What you will do: Reproduce the whole listing below exactly.
====== Dataset entries ======
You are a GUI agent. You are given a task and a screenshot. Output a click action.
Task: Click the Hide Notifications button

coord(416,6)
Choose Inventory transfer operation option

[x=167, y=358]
======
Response area:
You are a GUI agent. You are given a task and a screenshot. Output a click action.
Task: Click the Hide Notifications button

coord(416,6)
Choose Inventory transfer operation option

[x=167, y=358]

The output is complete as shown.